Ayat sebelumnya, Paulus telah memberikan pernyataan yang tegas kepada orang percaya di Efesus. Supaya mereka yang telah hidup di dalam Tuhan tidak memiliki cara hidup yang sama dengan mereka yang tidak hiduap dalam Kristus. Bagaimana kehidupan mereka yang di luar Kristus? Paulus menggambarkan bahwa mereka adalah orang-orang yang tidak mengenal Allah dengan pikiran yang sia-sia, pengertian mereka gelap, jauh dari persekutuan dengan Allah. Hal tersebut dikarenakan kebodohan yang ada dalam diri mereka dan karena kedegilan hati mereka.

Di dalam ayat 19 ini, Paulus melanjutkan kembali seperti apa dan bagaimana gambaran kehidupan manusia lama, yaitu kehidupan yang tidak mengenal Allah. Paulus menyebut bahwa perasaan mereka tumpul. Mengapa perasaan mereka tumpul dan apa yang menyebabkannya? Hal ini dikarenakan mereka tidak memiliki pengenalan akan Allah. Kepada Timotius yang juga sebagai pelayan bagi jemaat di Efesus, Paulus mengatakan, bahwa hati nurani mereka telah ditipu dan diperdaya oleh para pendusta. dikatakan bahwa hati mereka telah di cap dengan ajaran pendusta (1 Tim. 4:2). Ini adalah salah satu pekerjaan iblis. Iblislah yang melakukan tipu daya dan melakukan dusta, ia adalah pendusta dan bapa segala dusta (Yoh. 8:44).

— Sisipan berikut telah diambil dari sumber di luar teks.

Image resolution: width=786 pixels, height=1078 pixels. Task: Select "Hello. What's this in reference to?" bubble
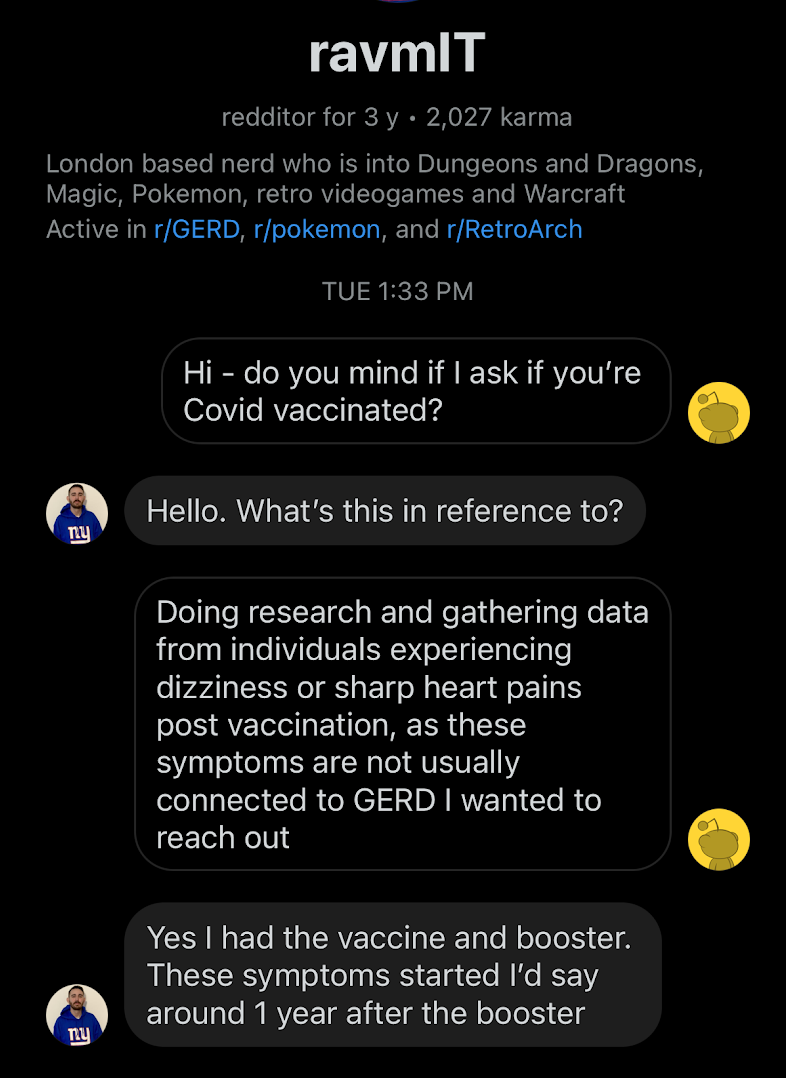385,511
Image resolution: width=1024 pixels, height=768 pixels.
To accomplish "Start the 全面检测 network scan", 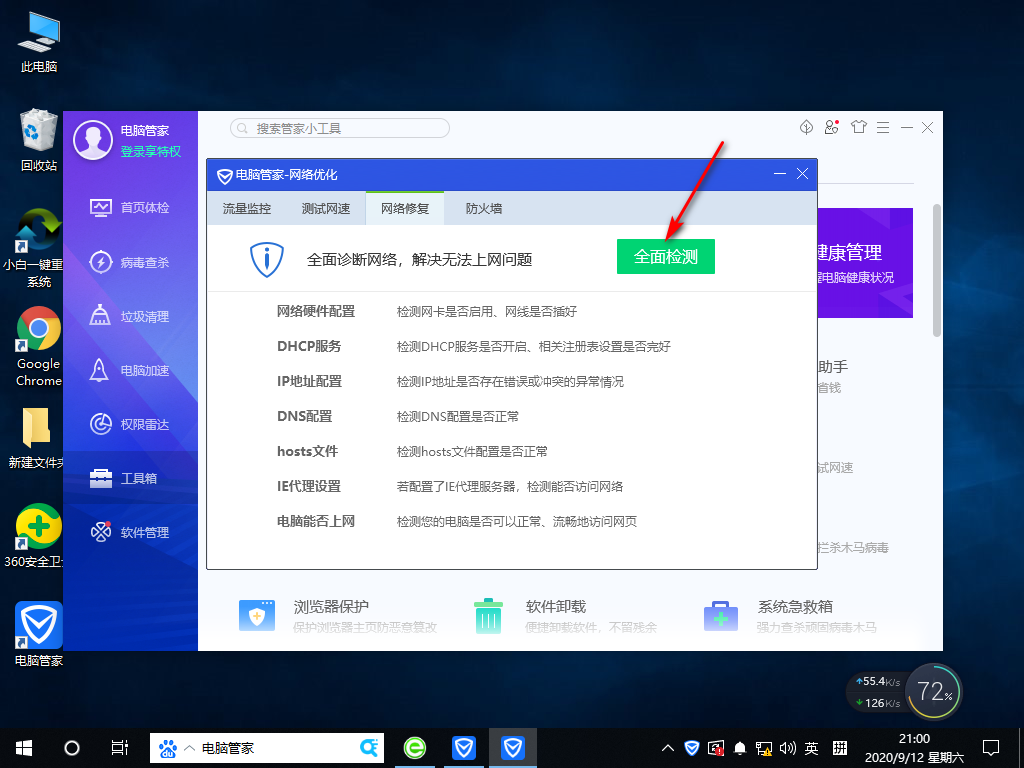I will pyautogui.click(x=666, y=256).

Selanjutnya Paulus menggambarkan bagaimana kehidupan mereka yang tanpa Allah. Mereka tidak hanya memiliki perasaan yang tumpul. Mereka juga menyerahkan diri kepada hawa nafsu. Hawa nafsu atau yang juga disebut aselgeia dalam bahasa Yunaninya. Secara harafiahnya, kata tersebut diartikan sebagai kesiapan untuk setiap kesenangan. Kesenangan yang dimaksud adalah kesenangan dalam perbuatan keberdosaan. Orang yang melakukannya tidak mengenal pengadilan diri dan tidak segan-segan melakukan apa saja, sekalipun ia tahu hal itu menyangkut keangkaramurkaan yang tidak mengenal susila. Josephus seorang sejarahwan dan sastrawan Yahudi pernah mengenakan pengertian itu bagi Izebel ketika ia bermaksud mendirikan kuil untuk Baal di Yerusalem. Gagasan yang ada di dalam hawa nafsu itu ialah adanya seseorang yang begitu bernafsu sehingga ia tidak peduli lagi terhadap apa yang akan dikatakan atau dipikirkan orang tentang dia. Kondisi orang berdosa yang telah mati nurani dan perasaannya akan secara aktif menyerahkan dirinya dalam melakukan kejahatan.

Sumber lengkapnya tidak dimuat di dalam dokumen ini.